## [WHAT THE TASK ASKS]
Reprint every entry, character for character.

## [WORKING DATA]
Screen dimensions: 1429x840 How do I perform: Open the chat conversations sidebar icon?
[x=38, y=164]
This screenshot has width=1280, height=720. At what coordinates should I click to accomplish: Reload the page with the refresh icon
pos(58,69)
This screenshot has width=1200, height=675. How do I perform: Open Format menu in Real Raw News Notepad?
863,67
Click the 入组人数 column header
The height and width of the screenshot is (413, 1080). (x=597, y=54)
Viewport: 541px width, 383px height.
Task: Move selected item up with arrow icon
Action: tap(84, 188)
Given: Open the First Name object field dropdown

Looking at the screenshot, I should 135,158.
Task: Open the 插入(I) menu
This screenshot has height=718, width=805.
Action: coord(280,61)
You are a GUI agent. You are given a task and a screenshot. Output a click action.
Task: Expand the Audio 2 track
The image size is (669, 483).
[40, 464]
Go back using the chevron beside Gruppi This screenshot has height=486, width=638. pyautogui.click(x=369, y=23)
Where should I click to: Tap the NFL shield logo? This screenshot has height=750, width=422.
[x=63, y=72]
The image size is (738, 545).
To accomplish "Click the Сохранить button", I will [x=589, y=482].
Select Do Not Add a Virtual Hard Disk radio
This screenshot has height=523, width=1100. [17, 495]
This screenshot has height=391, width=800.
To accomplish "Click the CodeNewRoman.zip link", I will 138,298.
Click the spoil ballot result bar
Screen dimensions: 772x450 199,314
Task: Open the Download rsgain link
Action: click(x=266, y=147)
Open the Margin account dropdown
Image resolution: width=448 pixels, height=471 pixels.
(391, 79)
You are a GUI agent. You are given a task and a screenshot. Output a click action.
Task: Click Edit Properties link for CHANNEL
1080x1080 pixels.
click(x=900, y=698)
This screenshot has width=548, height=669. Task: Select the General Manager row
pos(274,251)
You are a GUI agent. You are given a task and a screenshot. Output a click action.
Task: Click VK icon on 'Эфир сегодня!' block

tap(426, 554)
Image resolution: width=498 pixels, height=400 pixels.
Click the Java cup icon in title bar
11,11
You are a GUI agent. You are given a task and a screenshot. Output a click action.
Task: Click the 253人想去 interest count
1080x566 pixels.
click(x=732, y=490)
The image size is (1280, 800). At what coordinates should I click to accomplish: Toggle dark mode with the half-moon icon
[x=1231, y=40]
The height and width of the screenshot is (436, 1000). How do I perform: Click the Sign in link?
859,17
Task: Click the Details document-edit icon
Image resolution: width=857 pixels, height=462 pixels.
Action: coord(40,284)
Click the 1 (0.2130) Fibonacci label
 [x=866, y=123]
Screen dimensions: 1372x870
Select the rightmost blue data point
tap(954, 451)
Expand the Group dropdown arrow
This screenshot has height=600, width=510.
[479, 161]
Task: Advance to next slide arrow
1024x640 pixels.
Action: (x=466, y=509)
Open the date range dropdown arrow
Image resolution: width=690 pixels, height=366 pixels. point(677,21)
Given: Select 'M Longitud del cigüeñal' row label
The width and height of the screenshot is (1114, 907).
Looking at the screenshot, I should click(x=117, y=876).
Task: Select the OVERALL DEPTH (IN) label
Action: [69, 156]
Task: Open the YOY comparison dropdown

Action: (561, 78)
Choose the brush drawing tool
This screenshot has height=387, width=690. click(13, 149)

## [ANSWER SECTION]
Screen dimensions: 1429x840 How do I perform: Open the chat conversations sidebar icon?
[x=38, y=164]
This screenshot has width=1280, height=720. At what coordinates should I click to accomplish: Reload the page with the refresh icon
pos(58,69)
This screenshot has width=1200, height=675. How do I perform: Open Format menu in Real Raw News Notepad?
863,67
Click the 入组人数 column header
The height and width of the screenshot is (413, 1080). (x=597, y=54)
Viewport: 541px width, 383px height.
Task: Move selected item up with arrow icon
Action: tap(84, 188)
Given: Open the First Name object field dropdown

Looking at the screenshot, I should 135,158.
Task: Open the 插入(I) menu
This screenshot has height=718, width=805.
Action: coord(280,61)
You are a GUI agent. You are given a task and a screenshot. Output a click action.
Task: Expand the Audio 2 track
The image size is (669, 483).
[40, 464]
Go back using the chevron beside Gruppi This screenshot has height=486, width=638. pyautogui.click(x=369, y=23)
Where should I click to: Tap the NFL shield logo? This screenshot has height=750, width=422.
[x=63, y=72]
The image size is (738, 545).
To accomplish "Click the Сохранить button", I will [x=589, y=482].
Select Do Not Add a Virtual Hard Disk radio
This screenshot has height=523, width=1100. [17, 495]
This screenshot has height=391, width=800.
To accomplish "Click the CodeNewRoman.zip link", I will 138,298.
Click the spoil ballot result bar
Screen dimensions: 772x450 199,314
Task: Open the Download rsgain link
Action: click(x=266, y=147)
Open the Margin account dropdown
Image resolution: width=448 pixels, height=471 pixels.
(391, 79)
You are a GUI agent. You are given a task and a screenshot. Output a click action.
Task: Click Edit Properties link for CHANNEL
1080x1080 pixels.
click(x=900, y=698)
This screenshot has width=548, height=669. Task: Select the General Manager row
pos(274,251)
You are a GUI agent. You are given a task and a screenshot. Output a click action.
Task: Click VK icon on 'Эфир сегодня!' block

tap(426, 554)
Image resolution: width=498 pixels, height=400 pixels.
Click the Java cup icon in title bar
11,11
You are a GUI agent. You are given a task and a screenshot. Output a click action.
Task: Click the 253人想去 interest count
1080x566 pixels.
click(x=732, y=490)
The image size is (1280, 800). At what coordinates should I click to accomplish: Toggle dark mode with the half-moon icon
[x=1231, y=40]
The height and width of the screenshot is (436, 1000). How do I perform: Click the Sign in link?
859,17
Task: Click the Details document-edit icon
Image resolution: width=857 pixels, height=462 pixels.
Action: coord(40,284)
Click the 1 (0.2130) Fibonacci label
 [x=866, y=123]
Screen dimensions: 1372x870
Select the rightmost blue data point
tap(954, 451)
Expand the Group dropdown arrow
This screenshot has height=600, width=510.
[479, 161]
Task: Advance to next slide arrow
1024x640 pixels.
Action: (x=466, y=509)
Open the date range dropdown arrow
Image resolution: width=690 pixels, height=366 pixels. point(677,21)
Given: Select 'M Longitud del cigüeñal' row label
The width and height of the screenshot is (1114, 907).
Looking at the screenshot, I should click(x=117, y=876).
Task: Select the OVERALL DEPTH (IN) label
Action: [69, 156]
Task: Open the YOY comparison dropdown

Action: (561, 78)
Choose the brush drawing tool
This screenshot has height=387, width=690. click(13, 149)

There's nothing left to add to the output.